Aim of the exercise: Print the passage of the article on iatrogenic aortic dissection below, beginning at the words "Conclusions—Iatrogenic catheter dissection" and ending with the words "and other factors.", exactly as it stands.

Extracted text:
========

Incidence, Management, and Immediate- and Long-Term Outcomes After Iatrogenic Aortic Dissection During Diagnostic or Interventional Coronary ProceduresCLINICAL PERSPECTIVE
Background—Aortic dissection type A is a disease with high mortality. Iatrogenic aortic dissection after interventional procedures is infrequent, and prognostic data are scarce. Our objective was to analyze its incidence, patient profile, and long-term prognosis.
Methods and Results—Between 2000 and 2014, we retrospectively analyzed 74 patients with dissection of the ascending aorta. Clinical and procedural data were reviewed, and later, we performed a prospective clinical follow-up by telephone or in the office. The incidence of aortic dissection was 0.06%. Our patients, predominantly male (67.6%), had a mean age of 66.9±10.8 years. With multiple cardiovascular risk factors, the main reason for cardiac catheterization was an acute coronary syndrome (n=54). The complication was detected acutely in all, trying to engage the right coronary artery in 47 and the left main artery in 30 and after other maneuvers in 2, mostly complex therapeutic procedures (78.4%). A coronary artery was involved in 45 patients (60.8%). Thirty-five patients underwent an angioplasty and stent implantation; 3 had cardiac surgery; and 36 were managed conservatively. Two patients died of cardiogenic shock after the dissection. After a median follow-up of 51.2 months (range, 16.4–104.8 months), none of the remaining patients developed complications as a result of the dissection, progression, ischemia, pain, or dissection recurrence.
Conclusions—Iatrogenic catheter dissection of the aorta is a rare complication that carries an excellent short- and long-term prognosis with the adoption of a conservative approach. When a coronary artery is involved as an entry point, it usually can be safely sealed with a stent with good long-term outcomes.
- aortic aneurysm, familial thoracic 4
- aortic diseases
- cardiac catheterization
- iatrogenic disease
Type A aortic dissection is a devastating disease that carries a high mortality and often requires urgent surgical treatment.1 It usually arises spontaneously in susceptible patients, related to genetics, hypertension, drugs, aortic abnormalities, and other factors.
Clinical Perspective on p 2119
However, in the last decades, a number of cases also have been reported after medical acts, iatrogenic forms, frequently after invasive procedures.1–3 In 2002, the International Registry of Aortic Dissection reported 26 patients with this type of dissection (69% after a major surgery and 27% catheter derived) of 723 patients included at that time in the registry.1
Overall, considering the International Registry of Aortic Dissection report, epidemiological features were different from spontaneous forms. Thus, iatrogenic dissections were seen in older patients and those with diabetes mellitus, hypertension, and a higher degree of atherosclerosis or previous history of aortocoronary bypass. Moreover, iatrogenic forms have also been reported to present a poor prognosis with high mortality (International Registry of Aortic Dissection), even worse than the spontaneous forms, despite surgery. However, some recent records such as the German Registry for Acute Aortic Dissection Type A have shown that it could be similar to spontaneous2 forms.

========

Dataset content:
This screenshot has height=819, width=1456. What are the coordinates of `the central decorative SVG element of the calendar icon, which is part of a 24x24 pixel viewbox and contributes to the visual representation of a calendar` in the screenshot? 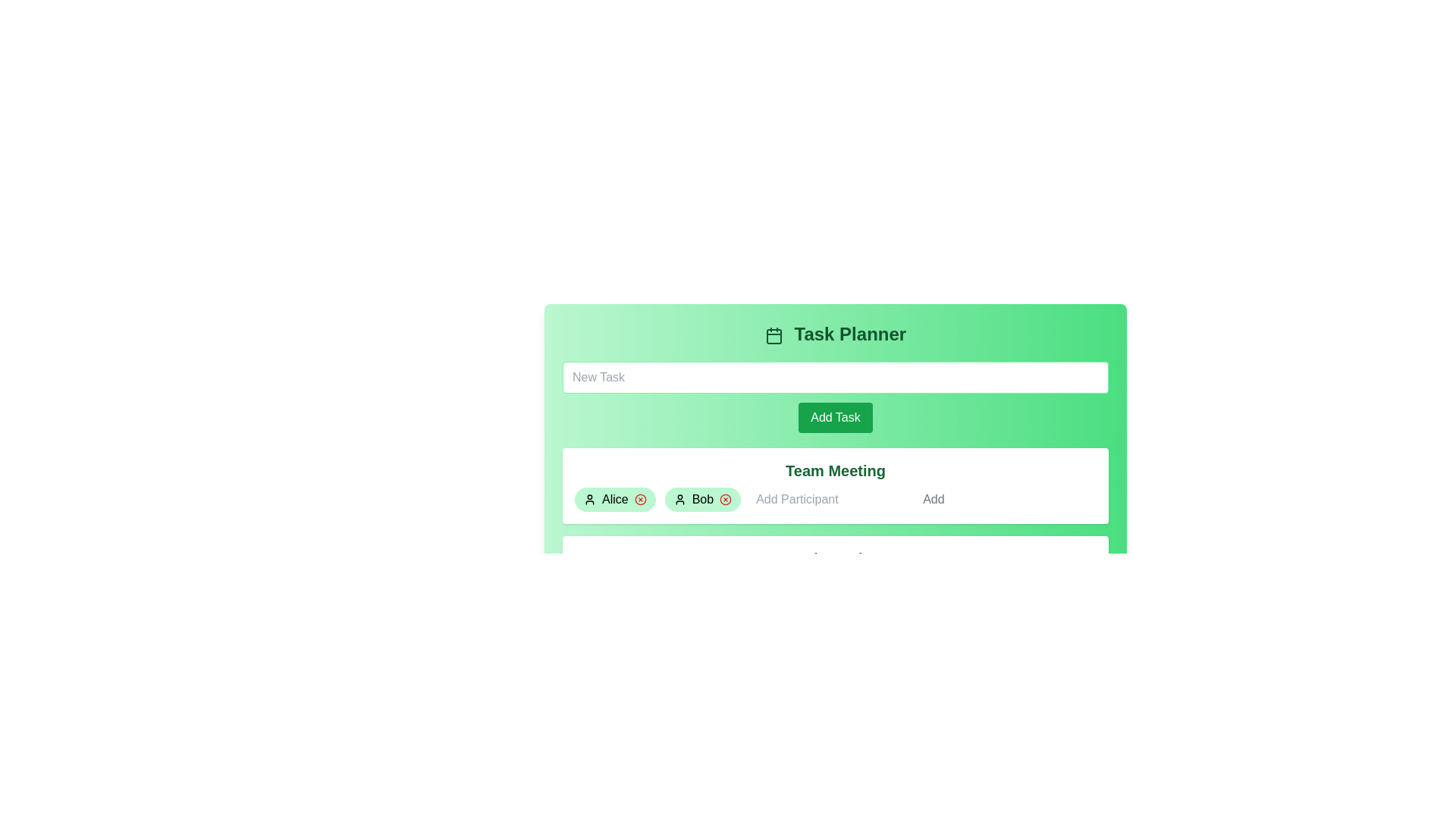 It's located at (774, 335).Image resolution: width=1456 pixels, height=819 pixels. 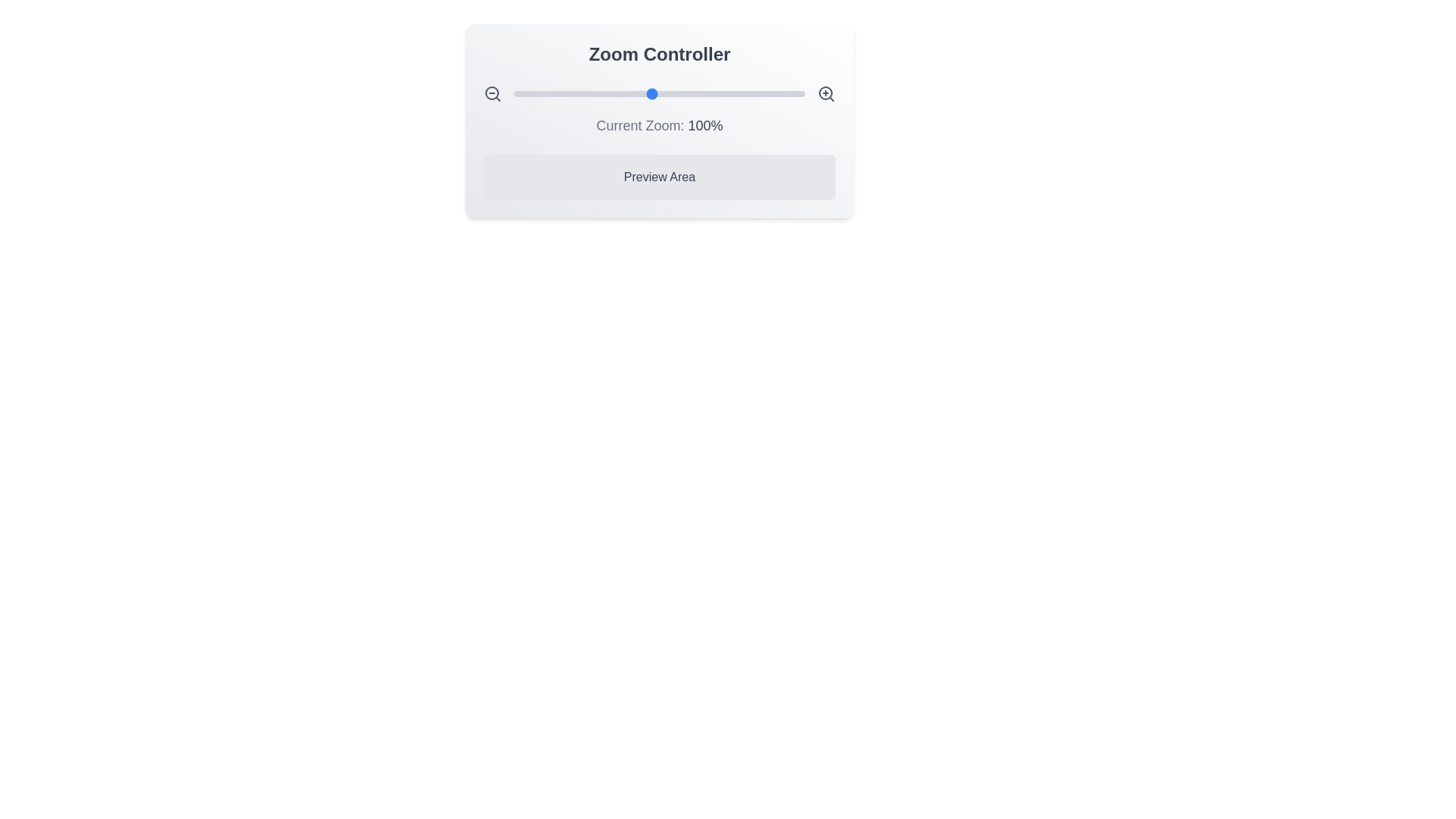 What do you see at coordinates (688, 93) in the screenshot?
I see `the zoom level to 124% using the slider` at bounding box center [688, 93].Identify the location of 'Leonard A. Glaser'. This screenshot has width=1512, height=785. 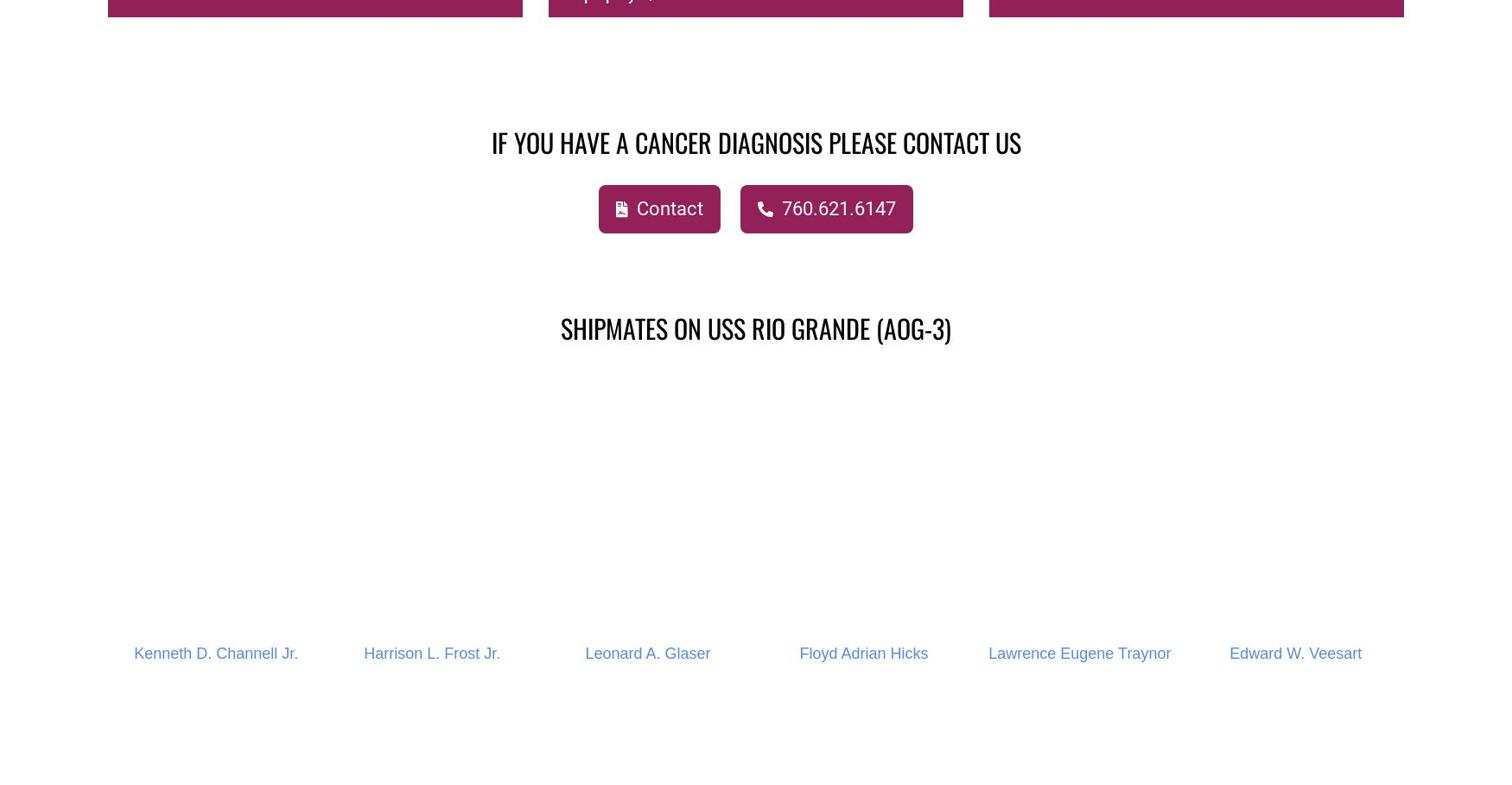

========

Solution for this exercise:
Conclusions—Iatrogenic catheter dissection of the aorta is a rare complication that carries an excellent short- and long-term prognosis with the adoption of a conservative approach. When a coronary artery is involved as an entry point, it usually can be safely sealed with a stent with good long-term outcomes.
- aortic aneurysm, familial thoracic 4
- aortic diseases
- cardiac catheterization
- iatrogenic disease
Type A aortic dissection is a devastating disease that carries a high mortality and often requires urgent surgical treatment.1 It usually arises spontaneously in susceptible patients, related to genetics, hypertension, drugs, aortic abnormalities, and other factors.